[Item-finding records]
== == ==

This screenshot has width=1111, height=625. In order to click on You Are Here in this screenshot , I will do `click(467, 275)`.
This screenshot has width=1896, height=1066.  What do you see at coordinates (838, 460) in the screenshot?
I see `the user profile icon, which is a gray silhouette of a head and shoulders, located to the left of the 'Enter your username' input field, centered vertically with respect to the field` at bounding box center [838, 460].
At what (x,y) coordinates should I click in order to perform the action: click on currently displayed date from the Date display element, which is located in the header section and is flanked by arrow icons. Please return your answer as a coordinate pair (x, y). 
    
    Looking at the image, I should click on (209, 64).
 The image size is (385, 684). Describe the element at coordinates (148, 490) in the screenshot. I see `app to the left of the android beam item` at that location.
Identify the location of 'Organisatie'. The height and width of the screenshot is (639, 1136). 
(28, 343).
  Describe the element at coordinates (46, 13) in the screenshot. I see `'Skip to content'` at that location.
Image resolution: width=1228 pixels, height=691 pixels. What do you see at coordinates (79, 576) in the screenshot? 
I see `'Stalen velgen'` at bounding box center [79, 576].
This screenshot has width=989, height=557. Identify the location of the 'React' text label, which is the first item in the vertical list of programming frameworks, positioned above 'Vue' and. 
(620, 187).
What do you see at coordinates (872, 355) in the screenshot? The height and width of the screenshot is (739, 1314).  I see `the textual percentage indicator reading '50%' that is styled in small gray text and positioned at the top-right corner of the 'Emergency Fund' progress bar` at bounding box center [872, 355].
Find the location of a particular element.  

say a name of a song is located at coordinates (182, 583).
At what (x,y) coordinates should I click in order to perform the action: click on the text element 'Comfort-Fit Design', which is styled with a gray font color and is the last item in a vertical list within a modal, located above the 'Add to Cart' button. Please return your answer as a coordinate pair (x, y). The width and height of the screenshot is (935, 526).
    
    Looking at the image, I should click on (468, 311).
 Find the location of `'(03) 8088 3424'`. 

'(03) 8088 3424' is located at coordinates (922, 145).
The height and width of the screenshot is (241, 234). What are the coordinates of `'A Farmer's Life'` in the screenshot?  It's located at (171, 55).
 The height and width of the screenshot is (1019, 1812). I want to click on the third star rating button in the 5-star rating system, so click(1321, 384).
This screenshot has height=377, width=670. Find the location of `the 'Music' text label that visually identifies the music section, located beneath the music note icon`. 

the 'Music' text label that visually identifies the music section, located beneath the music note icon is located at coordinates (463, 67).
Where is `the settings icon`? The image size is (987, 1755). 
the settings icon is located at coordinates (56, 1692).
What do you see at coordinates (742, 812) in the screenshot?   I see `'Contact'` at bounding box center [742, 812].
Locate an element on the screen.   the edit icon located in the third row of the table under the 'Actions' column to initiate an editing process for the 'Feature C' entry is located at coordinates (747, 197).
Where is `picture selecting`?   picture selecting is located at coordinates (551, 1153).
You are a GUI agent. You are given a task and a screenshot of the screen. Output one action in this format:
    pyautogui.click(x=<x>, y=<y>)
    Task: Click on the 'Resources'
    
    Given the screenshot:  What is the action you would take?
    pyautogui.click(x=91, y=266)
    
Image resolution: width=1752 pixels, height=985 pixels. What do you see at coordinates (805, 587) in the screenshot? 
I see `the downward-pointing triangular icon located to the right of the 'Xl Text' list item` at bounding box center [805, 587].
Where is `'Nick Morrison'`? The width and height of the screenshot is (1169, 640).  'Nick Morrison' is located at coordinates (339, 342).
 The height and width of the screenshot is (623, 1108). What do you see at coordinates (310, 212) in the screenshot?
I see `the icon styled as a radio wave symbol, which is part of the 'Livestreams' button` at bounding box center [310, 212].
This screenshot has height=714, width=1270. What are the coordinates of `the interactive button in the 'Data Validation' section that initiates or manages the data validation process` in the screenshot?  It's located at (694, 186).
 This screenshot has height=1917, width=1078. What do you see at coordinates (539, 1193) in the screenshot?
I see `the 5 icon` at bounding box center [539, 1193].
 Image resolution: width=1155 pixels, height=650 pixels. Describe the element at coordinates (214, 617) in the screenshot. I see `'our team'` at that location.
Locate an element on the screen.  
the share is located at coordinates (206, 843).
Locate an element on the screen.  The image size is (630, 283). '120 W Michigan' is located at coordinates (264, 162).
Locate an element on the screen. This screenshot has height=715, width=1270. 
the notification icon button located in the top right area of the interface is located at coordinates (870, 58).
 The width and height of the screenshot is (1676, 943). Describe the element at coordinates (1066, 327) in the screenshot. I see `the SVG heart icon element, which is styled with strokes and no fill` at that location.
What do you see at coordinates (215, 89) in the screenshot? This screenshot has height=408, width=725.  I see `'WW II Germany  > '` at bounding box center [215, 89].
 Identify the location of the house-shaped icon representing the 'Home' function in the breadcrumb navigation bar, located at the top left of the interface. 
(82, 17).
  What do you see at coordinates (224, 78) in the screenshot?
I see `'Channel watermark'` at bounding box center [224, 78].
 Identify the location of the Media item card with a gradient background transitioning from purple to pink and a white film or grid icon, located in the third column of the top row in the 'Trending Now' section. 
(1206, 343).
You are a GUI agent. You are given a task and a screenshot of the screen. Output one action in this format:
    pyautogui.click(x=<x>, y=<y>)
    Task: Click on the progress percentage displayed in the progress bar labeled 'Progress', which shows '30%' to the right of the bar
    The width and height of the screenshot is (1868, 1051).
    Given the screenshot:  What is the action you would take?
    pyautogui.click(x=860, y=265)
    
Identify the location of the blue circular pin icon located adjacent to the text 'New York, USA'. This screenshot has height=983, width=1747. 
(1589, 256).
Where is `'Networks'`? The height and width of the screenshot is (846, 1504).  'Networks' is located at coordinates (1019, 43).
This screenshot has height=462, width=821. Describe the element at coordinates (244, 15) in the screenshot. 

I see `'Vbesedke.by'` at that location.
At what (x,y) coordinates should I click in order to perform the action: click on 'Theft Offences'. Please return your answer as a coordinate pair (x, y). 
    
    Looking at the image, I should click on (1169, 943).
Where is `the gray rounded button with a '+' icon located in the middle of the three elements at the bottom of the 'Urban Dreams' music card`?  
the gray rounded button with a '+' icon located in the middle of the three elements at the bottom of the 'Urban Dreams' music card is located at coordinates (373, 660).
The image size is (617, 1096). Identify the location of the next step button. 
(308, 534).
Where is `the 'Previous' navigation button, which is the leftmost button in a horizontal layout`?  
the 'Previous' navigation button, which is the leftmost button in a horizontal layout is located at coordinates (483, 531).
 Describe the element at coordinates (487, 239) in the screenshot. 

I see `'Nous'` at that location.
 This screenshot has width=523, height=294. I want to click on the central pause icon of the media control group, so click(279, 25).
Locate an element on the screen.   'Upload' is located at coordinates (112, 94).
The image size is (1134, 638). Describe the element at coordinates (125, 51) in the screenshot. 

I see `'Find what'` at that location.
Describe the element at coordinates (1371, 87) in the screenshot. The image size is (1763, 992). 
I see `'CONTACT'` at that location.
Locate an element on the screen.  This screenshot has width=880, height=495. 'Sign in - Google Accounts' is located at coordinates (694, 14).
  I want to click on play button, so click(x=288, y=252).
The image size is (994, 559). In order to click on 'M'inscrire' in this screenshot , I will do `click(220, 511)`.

== == ==

:: WHAT YOU SHOULD DO ::
Copy out the lines of the records above word for word, starting at the line that contains "Identify the location of the house-shaped" and ending at the line that contains "(308, 534).".

:: FINISHED EXERCISE ::
 Identify the location of the house-shaped icon representing the 'Home' function in the breadcrumb navigation bar, located at the top left of the interface. 
(82, 17).
  What do you see at coordinates (224, 78) in the screenshot?
I see `'Channel watermark'` at bounding box center [224, 78].
 Identify the location of the Media item card with a gradient background transitioning from purple to pink and a white film or grid icon, located in the third column of the top row in the 'Trending Now' section. 
(1206, 343).
You are a GUI agent. You are given a task and a screenshot of the screen. Output one action in this format:
    pyautogui.click(x=<x>, y=<y>)
    Task: Click on the progress percentage displayed in the progress bar labeled 'Progress', which shows '30%' to the right of the bar
    The width and height of the screenshot is (1868, 1051).
    Given the screenshot:  What is the action you would take?
    pyautogui.click(x=860, y=265)
    
Identify the location of the blue circular pin icon located adjacent to the text 'New York, USA'. This screenshot has height=983, width=1747. 
(1589, 256).
Where is `'Networks'`? The height and width of the screenshot is (846, 1504).  'Networks' is located at coordinates (1019, 43).
This screenshot has height=462, width=821. Describe the element at coordinates (244, 15) in the screenshot. 

I see `'Vbesedke.by'` at that location.
At what (x,y) coordinates should I click in order to perform the action: click on 'Theft Offences'. Please return your answer as a coordinate pair (x, y). 
    
    Looking at the image, I should click on (1169, 943).
Where is `the gray rounded button with a '+' icon located in the middle of the three elements at the bottom of the 'Urban Dreams' music card`?  
the gray rounded button with a '+' icon located in the middle of the three elements at the bottom of the 'Urban Dreams' music card is located at coordinates (373, 660).
The image size is (617, 1096). Identify the location of the next step button. 
(308, 534).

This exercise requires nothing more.